Return all of the following entries as written, but without the images.

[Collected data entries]
_ _ _ _ _

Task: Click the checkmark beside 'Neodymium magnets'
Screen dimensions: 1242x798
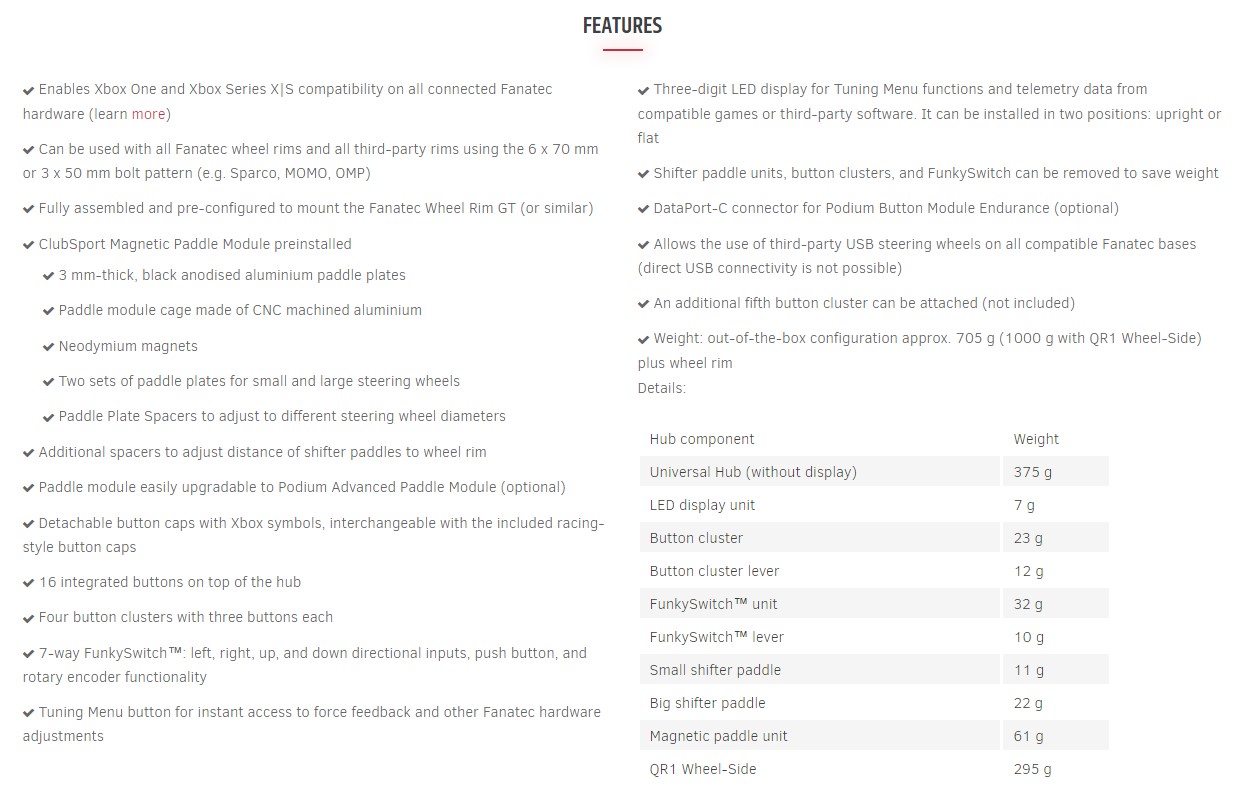Action: pyautogui.click(x=49, y=347)
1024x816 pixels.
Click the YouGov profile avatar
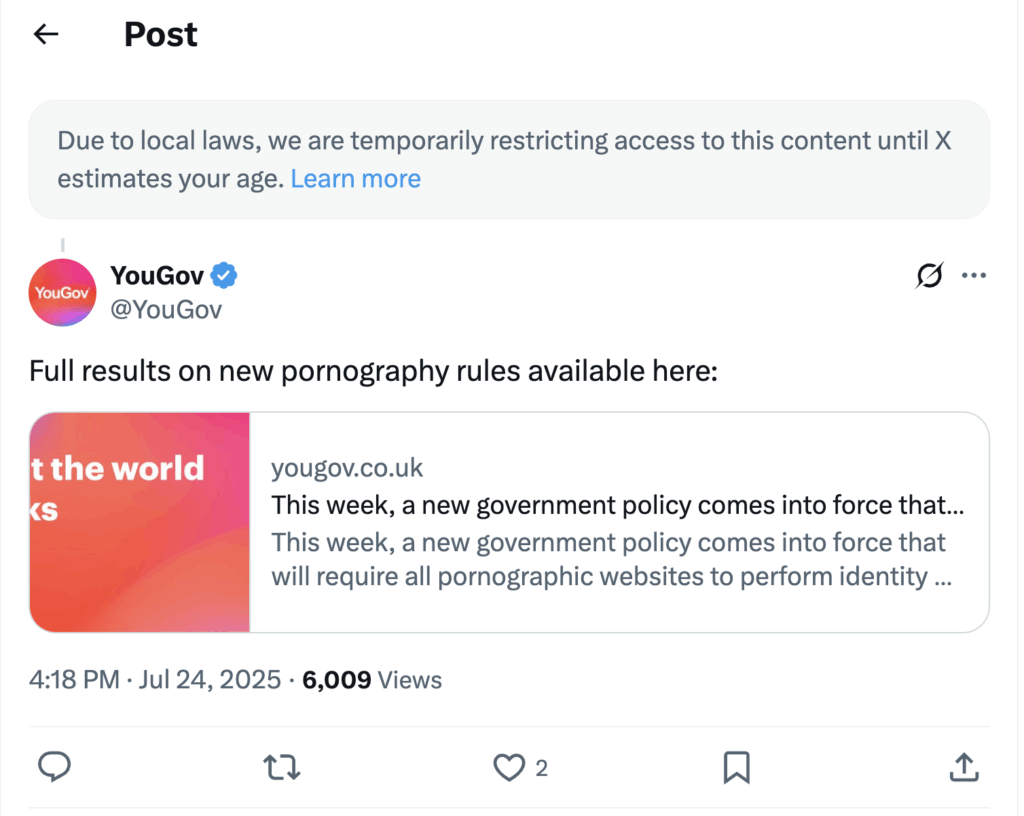[62, 292]
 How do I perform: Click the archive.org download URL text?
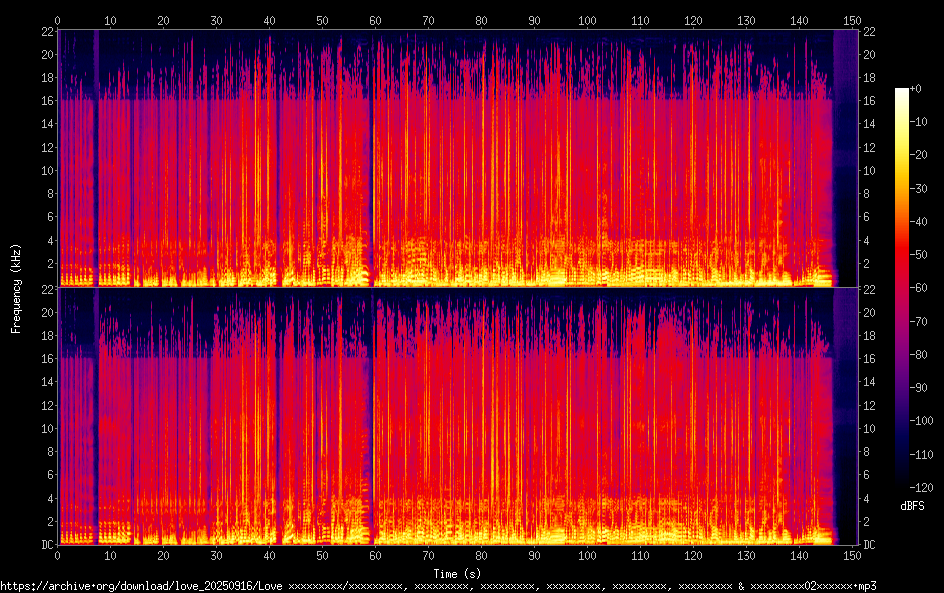[x=438, y=586]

_ _ _ _ _

* _WRITTEN ANSWER_:
Task: Click the checkmark beside 'Neodymium magnets'
Screen dimensions: 1242x798
Action: pyautogui.click(x=49, y=347)
1024x816 pixels.
Click the YouGov profile avatar
[62, 292]
 How do I perform: Click the archive.org download URL text?
[x=438, y=586]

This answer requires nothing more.